Le 17/09/2016 à 19:05

humm
article intéressant qui a le mérite de montrer que notre industrie passe son temps à rater les opportunités… comme j’ai souvent l’habitude de le dire, nos constructeurs eussent été teutons, Mvs alias venturi aurait connu le Graal d’amg ou de bavaria ou d’alpina. Plutôt que d’insipides mazouts, certes performants, nos 605 607 508 auraient eu des v6 es9 à plus de 300 canassons. Certes l’appoint de 2 roues motrices de plus n’eussent pas été de trop, mais qu’un saut de puce plus loin et Dangel eut imaginer quelques boites de transfert adaptées aux écuries disponibles. Au lieu de cela nous bénéficions de moteurs bridés, tout comme certains actionnaires, de techniques de pointes et de moteurs enterrés pour toujours, sauvés peut être par la fée électricité mais pas sur, au risque de basculer pour toujours sous les fourches caudines d’un comptable s’évertuant à calculer le bénéfice d’un rcz doté de turbines à mazout. Avouons qu’un rcz à moteur d’atlantique 300 aurait certainement eu plus de marques de reconnaissances qu’un 1600 270 cv, certes efficace mais doté d’une mécanique commune à tant d’autres déplaçoir du lion…
Alors prions pour que Carlos s’offre les cendres de venturi…
les rêves ne coutent rien mais parfois rapportent.
la fin de venturi est à l’image de beaucoup de choses chez nous, ils auraient mérité de ne pas naitre en France, de bon ingénieurs, des techniciens remarquables mais une clique de commerciaux nuls jusqu’à la trogne et surtout sans aucune vision de ce que les quelques 6 milliards d’étrangers attendent.
non le vin français n’est pas le meilleur, non la bouffe française n’écrase pas le reste du monde, non le marché français de l’auto n’est en rien représentatif de ce que le reste de la planète attend, PSA commence à se mordre les doigts du marché chinois, encore une fois devrait on dire….

Utopiboy

Le 17/09/2016 à 21:15

Avant d’ambitionner de faire renaître le Gerfaut, il y a PGO à sauver de la banqueroute ! PSA y a bien des liens puisqu’il fournit les mécaniques (le 2.0l de feu la 306 S16, et maintenant le fameux 1.6 THP).
Quoi qu’il en soit, l’Atlantique 300 était une belle bête, à mes yeux aussi désirable qu’une Ferrari F355 contemporaine. Dans ma short-list pour remplir un garage de « ouf », le jour où quelqu’un m’offre un billet de loto gagnant…

Paul

Le 17/09/2016 à 21:17

Erreur, PSA ne fournit plus les moteurs de PGO depuis longtemps, puisque PGO se fournit chez BMW 😉

SRDT

Le 17/09/2016 à 22:56

Et pourtant maintenant PSA fournit le THP 200 à Secma…

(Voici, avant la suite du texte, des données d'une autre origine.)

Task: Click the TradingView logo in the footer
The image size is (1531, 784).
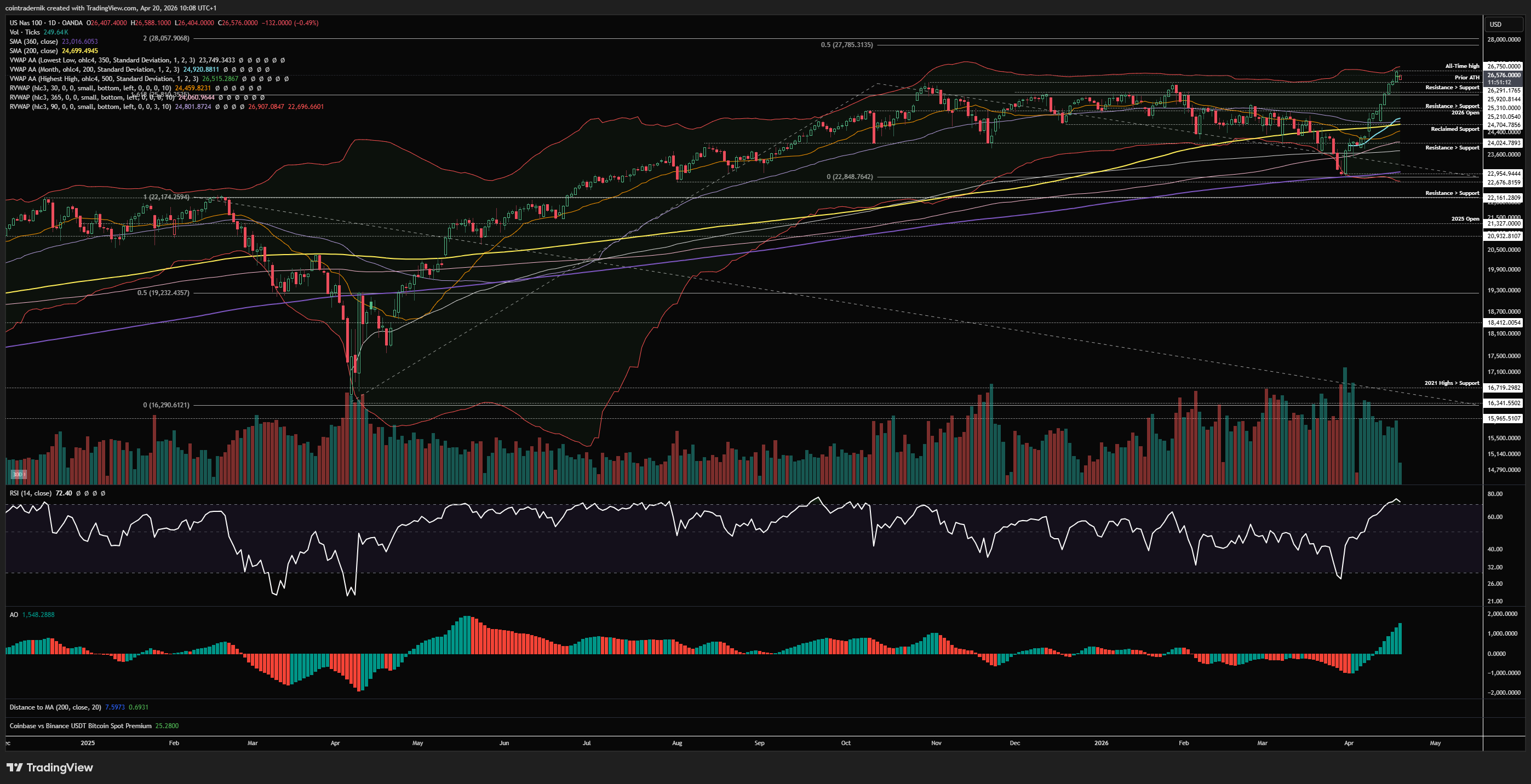Action: 50,768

Venturi voulait sans doute vendre des 406 coupé améliorées.
Mais du point de vue de PSA ça aurait été plus simple et moins cher de confier directement l’intérieur grand luxe à Pininfarina et de sous-traiter l’étude moteur (comme Venturi).
En fait pour que ça soit intéressant pour PSA il aurait fallu que Venturi supporte la totalité des coûts.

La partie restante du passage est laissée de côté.